(Stored data entries)
__________________________________________________
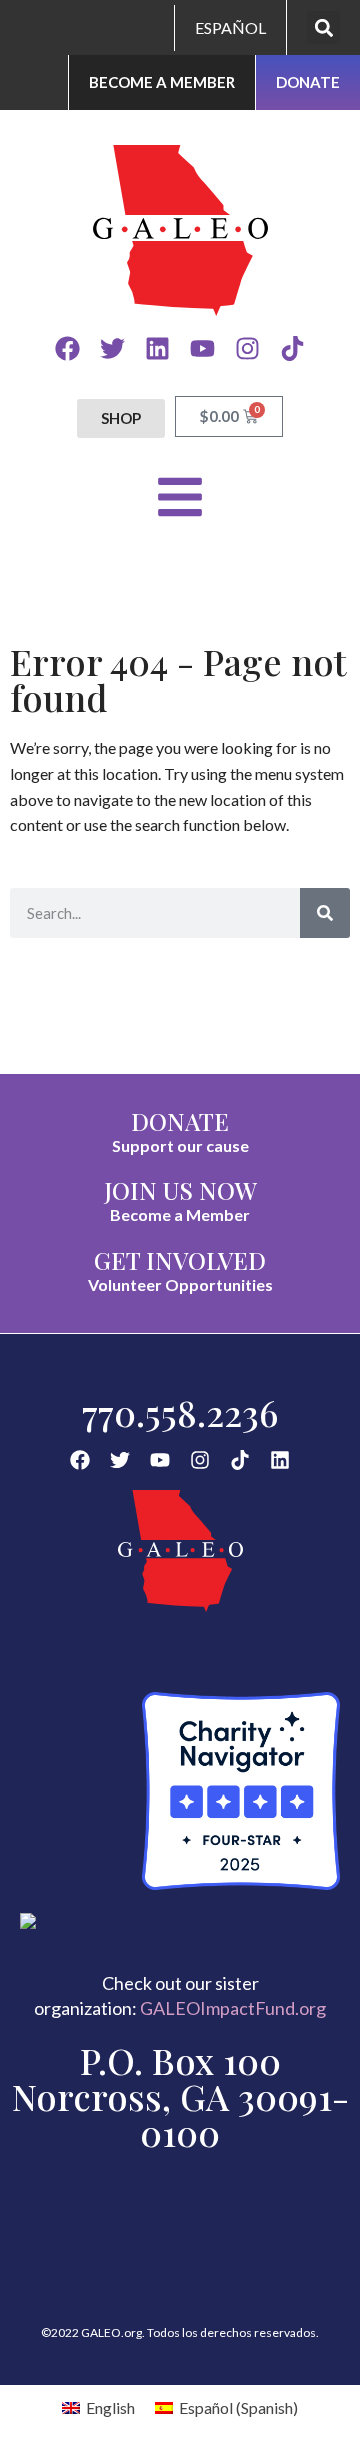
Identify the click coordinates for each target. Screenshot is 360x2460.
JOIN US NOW (180, 1190)
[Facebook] (67, 348)
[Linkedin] (157, 348)
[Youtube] (202, 348)
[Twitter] (112, 348)
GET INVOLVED (180, 1260)
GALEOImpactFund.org (233, 2008)
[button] (323, 27)
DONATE (180, 1121)
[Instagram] (247, 348)
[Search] (325, 913)
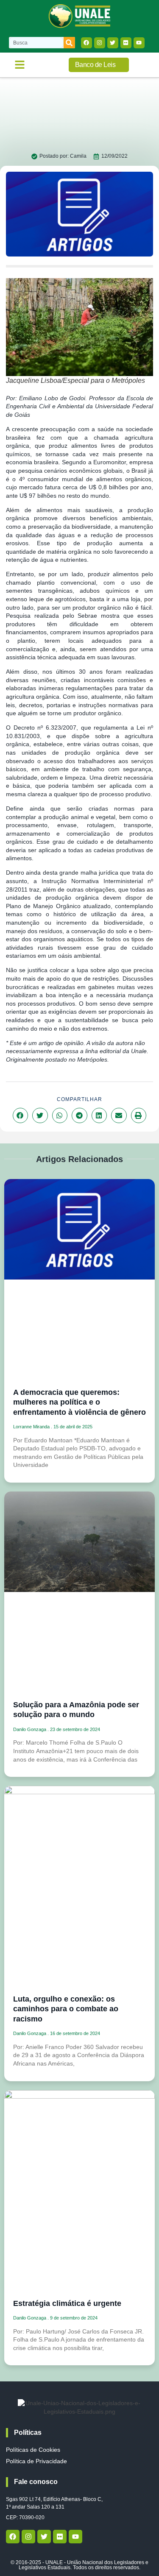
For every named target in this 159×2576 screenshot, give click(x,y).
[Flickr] (125, 42)
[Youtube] (139, 42)
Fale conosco (36, 2481)
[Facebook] (86, 42)
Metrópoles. (92, 1059)
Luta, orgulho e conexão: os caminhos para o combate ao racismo (65, 2009)
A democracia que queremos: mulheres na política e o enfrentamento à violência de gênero (79, 1402)
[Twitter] (112, 42)
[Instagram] (99, 42)
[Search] (69, 42)
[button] (20, 65)
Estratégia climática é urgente (67, 2303)
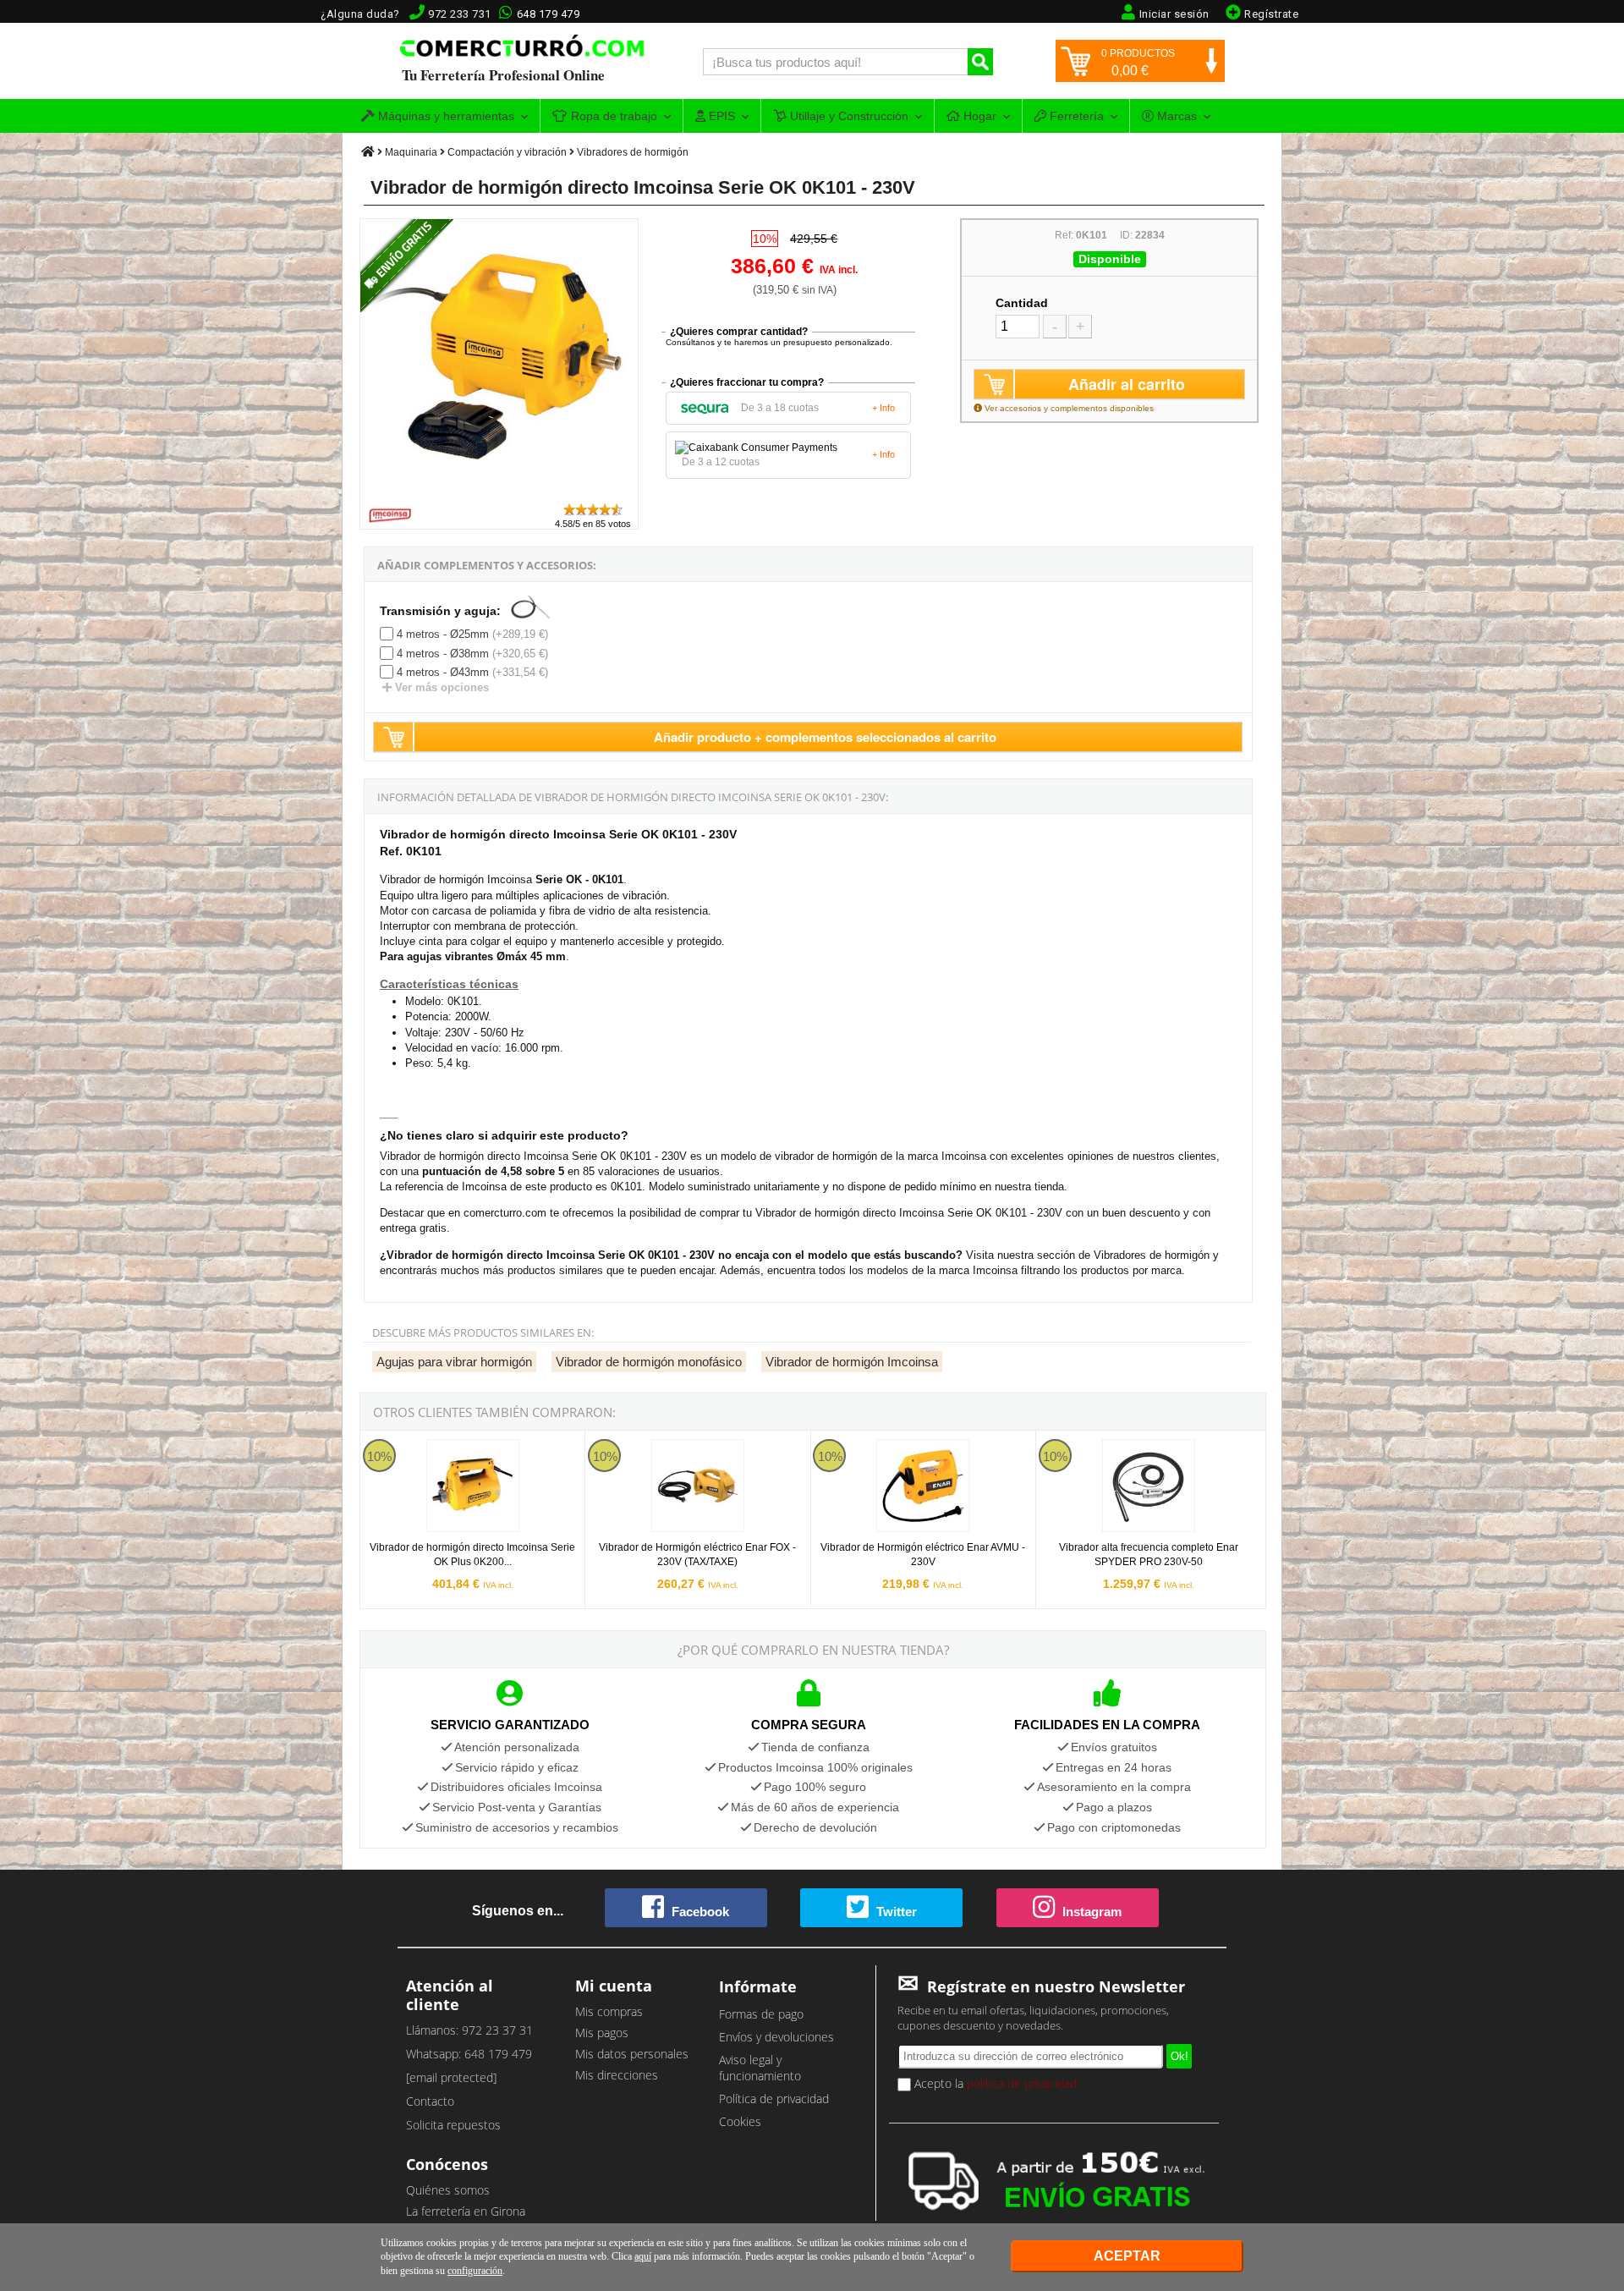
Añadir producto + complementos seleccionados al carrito (825, 737)
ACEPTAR (1127, 2256)
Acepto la (994, 2083)
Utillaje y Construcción (847, 116)
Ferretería (1075, 116)
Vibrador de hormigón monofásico (649, 1361)
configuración (474, 2271)
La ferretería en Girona (465, 2211)
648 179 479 (548, 14)
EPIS (720, 116)
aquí (642, 2256)
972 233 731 (459, 14)
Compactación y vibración (507, 152)
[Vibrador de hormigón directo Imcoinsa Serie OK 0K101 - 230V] (499, 493)
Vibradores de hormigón (633, 152)
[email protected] (451, 2077)
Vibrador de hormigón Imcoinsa (851, 1361)
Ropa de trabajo (612, 116)
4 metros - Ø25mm (443, 634)
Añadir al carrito (1126, 384)
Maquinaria (411, 152)
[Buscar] (980, 61)
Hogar (978, 116)
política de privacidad (1022, 2083)
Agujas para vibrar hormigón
__________________________________________________
All of the records above should be reproduced exactly, with the pictures left out.

**Problem solution**
Identify the click coordinates for each target. Screenshot is 360x2460.
JOIN US NOW (180, 1190)
[Facebook] (67, 348)
[Linkedin] (157, 348)
[Youtube] (202, 348)
[Twitter] (112, 348)
GET INVOLVED (180, 1260)
GALEOImpactFund.org (233, 2008)
[button] (323, 27)
DONATE (180, 1121)
[Instagram] (247, 348)
[Search] (325, 913)
For every named target in this 159×2576 screenshot, give click(x,y).
[Flickr] (125, 42)
[Youtube] (139, 42)
Fale conosco (36, 2481)
[Facebook] (86, 42)
Metrópoles. (92, 1059)
Luta, orgulho e conexão: os caminhos para o combate ao racismo (65, 2009)
A democracia que queremos: mulheres na política e o enfrentamento à violência de gênero (79, 1402)
[Twitter] (112, 42)
[Instagram] (99, 42)
[Search] (69, 42)
[button] (20, 65)
Estratégia climática é urgente (67, 2303)
Añadir producto + complementos seleccionados al carrito (825, 737)
ACEPTAR (1127, 2256)
Acepto la (994, 2083)
Utillaje y Construcción (847, 116)
Ferretería (1075, 116)
Vibrador de hormigón monofásico (649, 1361)
configuración (474, 2271)
La ferretería en Girona (465, 2211)
648 179 479 (548, 14)
EPIS (720, 116)
aquí (642, 2256)
972 233 731 (459, 14)
Compactación y vibración (507, 152)
[Vibrador de hormigón directo Imcoinsa Serie OK 0K101 - 230V] (499, 493)
Vibradores de hormigón (633, 152)
[email protected] (451, 2077)
Vibrador de hormigón Imcoinsa (851, 1361)
Ropa de trabajo (612, 116)
4 metros - Ø25mm (443, 634)
Añadir al carrito (1126, 384)
Maquinaria (411, 152)
[Buscar] (980, 61)
Hogar (978, 116)
política de privacidad (1022, 2083)
Agujas para vibrar hormigón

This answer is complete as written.